Every node in the trie can be thought to contain a flag indicating whether the word created by following the path from the root down to and including this node already represents a valid complete word. This flag is called the terminal flag, and if the flag is set, the node is called a terminal node. A terminal node is not necessarily a leaf node located at the end of a trie branch - it can very well be an internal node, too. As an example, in Figure 2, in the branch representing the word SHELLS, there are three valid words and thus three terminal nodes: SHE, SHELL, SHELLS, with the terminal nodes highlighted. Note how the terminal nodes in the SHELLS branch outline the prefixes of this word that are complete words in their own right - SHE, SHELL, SHELLS. Each terminal node in Figure 2 has a non-zero number put next to it; we will discuss the meaning of this number in a few moments.
Performing a lookup in a trie follows a simple algorithm, using the term current node to denote the node we have just reached during our walk in the trie:
- Set the current node to the root node.
- If the current node is a terminal node, remember it, forgetting any previously found terminal nodes.
- Attempt to descend from the current node to its child node that matches the next letter or digit in the key we are looking up.
- If there is no such child node, STOP. The most recently found terminal node represents the longest prefix match for the key. Otherwise, make the child node the new current node, and return to Step 2.
Let’s see how this algorithm would work if trying to find the word SHELTER:
Figure 3 - Looking up a string in a trie
- We start at the root node as the current node (Step 1). The root node is not a terminal node (it does not have a non-zero value shown in Figure 3), so we do not keep a special track of it (Step 2). Taking the first unprocessed letter from the word SHELTER, we attempt to find a child node of the current node for the letter S (Step 3), and since it exists, we descend into it and make it the new current node (Step 4, returning to Step 2).

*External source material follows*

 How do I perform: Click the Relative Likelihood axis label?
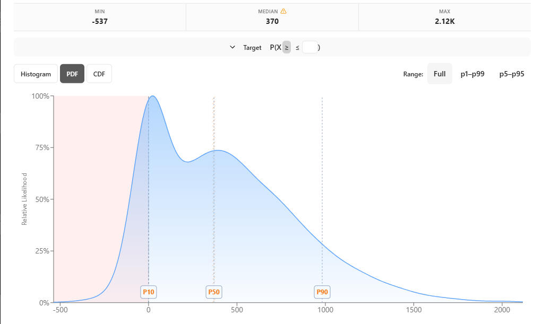click(24, 199)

- The current node (for letter S) is not a terminal node, so we do not keep a special track of it (Step 2). Taking the first unprocessed letter from the word SHELTER, we attempt to find a child node of the current node for the letter H (Step 3), and since it exists, we descend into it and make it the new current node (Step 4, returning to Step 2).
- The current node (for letter H) is not a terminal node, so we do not keep a special track of it (Step 2). Taking the first unprocessed letter from the word SHELTER, we attempt to find a child node of the current node for the letter E (Step 3), and since it exists, we descend into it and make it the new current node (Step 4, returning to Step 2).
- The current node (for letter E) is a terminal node, so we remember it (Step 2). Taking the first unprocessed letter from the word SHELTER, we attempt to find a child node of the current node for the letter L (Step 3), and since it exists, we descend into it and make it the new current node (Step 4, returning to Step 2).
- The current node (for letter L) is not a terminal node, so we do not keep a special track of it (Step 2). Taking the first unprocessed letter from the word SHELTER, we attempt to find a child node of the current node for the letter T (Step 3). However, such child node does not exist. The lookup therefore ends here (Step 4), and the longest prefix match produced by the lookup is the word SHE that ends in the most recently found terminal node.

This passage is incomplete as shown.